幼ぶるヒツジ


「もうすぐ中間なんだよ」


「あーそうかい。だったら尚更早く帰って勉強しろ高校生」


「だから柊ちゃん呼びに来た。一緒に帰ろ」


「俺は明日も一限から元気に学校なんだよ!」


わざと冷たく突き放す。


その後で見せる悲しそうな顔は、先回りして視線を外し、見ないようにした。


あゆなが高校受験をしていた時、家庭教師を引き受けていたのは俺だ。


去年の秋から冬にかけてだった。


推薦で進学先が決まっていた気楽な身分だったところへ、提示されたバイト代に目がくらみ、軽く引き受けた役目だった。

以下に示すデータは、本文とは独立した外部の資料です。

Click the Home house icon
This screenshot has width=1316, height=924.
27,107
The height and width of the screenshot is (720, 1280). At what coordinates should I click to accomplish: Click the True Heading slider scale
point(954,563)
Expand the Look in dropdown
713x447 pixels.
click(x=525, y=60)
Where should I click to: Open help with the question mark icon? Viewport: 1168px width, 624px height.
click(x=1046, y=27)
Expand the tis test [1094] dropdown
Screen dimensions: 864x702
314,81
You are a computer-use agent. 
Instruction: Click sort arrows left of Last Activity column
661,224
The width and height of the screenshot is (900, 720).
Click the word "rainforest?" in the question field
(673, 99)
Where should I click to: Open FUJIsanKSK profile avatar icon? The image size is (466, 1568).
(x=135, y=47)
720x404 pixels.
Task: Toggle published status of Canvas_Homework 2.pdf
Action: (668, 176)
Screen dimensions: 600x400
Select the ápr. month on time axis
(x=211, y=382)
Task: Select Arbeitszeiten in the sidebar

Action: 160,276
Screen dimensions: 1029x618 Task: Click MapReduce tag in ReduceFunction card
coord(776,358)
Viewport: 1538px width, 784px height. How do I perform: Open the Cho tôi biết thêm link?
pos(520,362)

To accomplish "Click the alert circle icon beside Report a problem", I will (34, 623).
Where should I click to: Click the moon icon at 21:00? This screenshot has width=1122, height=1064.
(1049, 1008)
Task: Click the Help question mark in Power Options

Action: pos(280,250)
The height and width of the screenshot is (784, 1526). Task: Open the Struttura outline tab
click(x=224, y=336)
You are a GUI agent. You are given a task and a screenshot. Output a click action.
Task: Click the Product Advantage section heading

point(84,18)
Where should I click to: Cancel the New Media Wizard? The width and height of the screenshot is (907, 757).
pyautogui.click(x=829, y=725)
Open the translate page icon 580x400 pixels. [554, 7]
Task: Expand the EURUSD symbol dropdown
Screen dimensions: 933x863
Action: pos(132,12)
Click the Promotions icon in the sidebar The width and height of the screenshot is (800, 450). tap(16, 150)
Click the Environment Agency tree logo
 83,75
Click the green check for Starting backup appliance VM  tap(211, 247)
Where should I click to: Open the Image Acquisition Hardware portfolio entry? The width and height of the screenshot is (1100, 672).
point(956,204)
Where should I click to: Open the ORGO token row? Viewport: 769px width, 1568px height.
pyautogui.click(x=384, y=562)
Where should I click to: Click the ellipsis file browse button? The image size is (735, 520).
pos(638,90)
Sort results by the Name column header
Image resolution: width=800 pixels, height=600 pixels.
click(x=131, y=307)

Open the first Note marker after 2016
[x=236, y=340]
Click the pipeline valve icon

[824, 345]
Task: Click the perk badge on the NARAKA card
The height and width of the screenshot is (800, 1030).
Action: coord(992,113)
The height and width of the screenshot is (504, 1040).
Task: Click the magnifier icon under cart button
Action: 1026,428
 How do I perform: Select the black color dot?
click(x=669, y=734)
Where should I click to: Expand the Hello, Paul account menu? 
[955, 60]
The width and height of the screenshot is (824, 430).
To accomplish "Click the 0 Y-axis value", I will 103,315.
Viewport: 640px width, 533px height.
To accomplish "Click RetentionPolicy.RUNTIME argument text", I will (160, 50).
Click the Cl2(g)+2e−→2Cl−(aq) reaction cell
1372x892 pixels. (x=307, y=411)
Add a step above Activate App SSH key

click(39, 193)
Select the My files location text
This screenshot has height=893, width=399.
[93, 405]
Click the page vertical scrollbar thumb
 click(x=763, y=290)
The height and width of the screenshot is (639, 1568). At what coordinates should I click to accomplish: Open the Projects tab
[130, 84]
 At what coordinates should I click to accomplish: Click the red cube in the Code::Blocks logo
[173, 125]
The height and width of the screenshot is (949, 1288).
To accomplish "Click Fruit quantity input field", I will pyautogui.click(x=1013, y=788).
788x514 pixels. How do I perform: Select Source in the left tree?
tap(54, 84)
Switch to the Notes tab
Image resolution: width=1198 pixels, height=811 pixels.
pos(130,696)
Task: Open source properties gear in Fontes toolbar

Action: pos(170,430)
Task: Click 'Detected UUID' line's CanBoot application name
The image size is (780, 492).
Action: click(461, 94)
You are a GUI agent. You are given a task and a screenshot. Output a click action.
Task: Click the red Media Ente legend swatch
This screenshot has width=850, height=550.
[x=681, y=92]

それなのに責任が重い上に、まさか自分の理性を殊更叩きのめすような修行が続くとは思っていなかった。


「家まで送って行くから」


床に落とした上着をもう一度手に取ろうとした時、クンと服の裾が引っ張られる。


反射的に振り向いたら、すぐそこに涙目のあゆなの顔があった。


俺が一番弱い顔だ。


「……どうして家を出たの?ここなら自宅からでも通えたのに」


「それも何度も説明した。いい機会だったからだよ」


「知ってるけど、それ絶対本当の理由じゃない」


「………」


そうなんだー!と、単純に受け入れてくれる奴だったら楽だったのに。


あゆなは普段は軽口だが、決して頭は悪くない。


てかむしろ俺よりいい……家庭教師いらなかったろお前。


「私のせい?すぐに柊ちゃんに甘えて頼るから」


もういっそ、そういうことにしといてやろうかとも思う。


そうしたら軽々しくここに現れたりしなくなるだろうか。


身体の向きを変え、俺の服の裾を握ったままのあゆなの拳をふんわりと掴まえた。


このくらいのスキンシップでは驚かない仲の俺たちだ。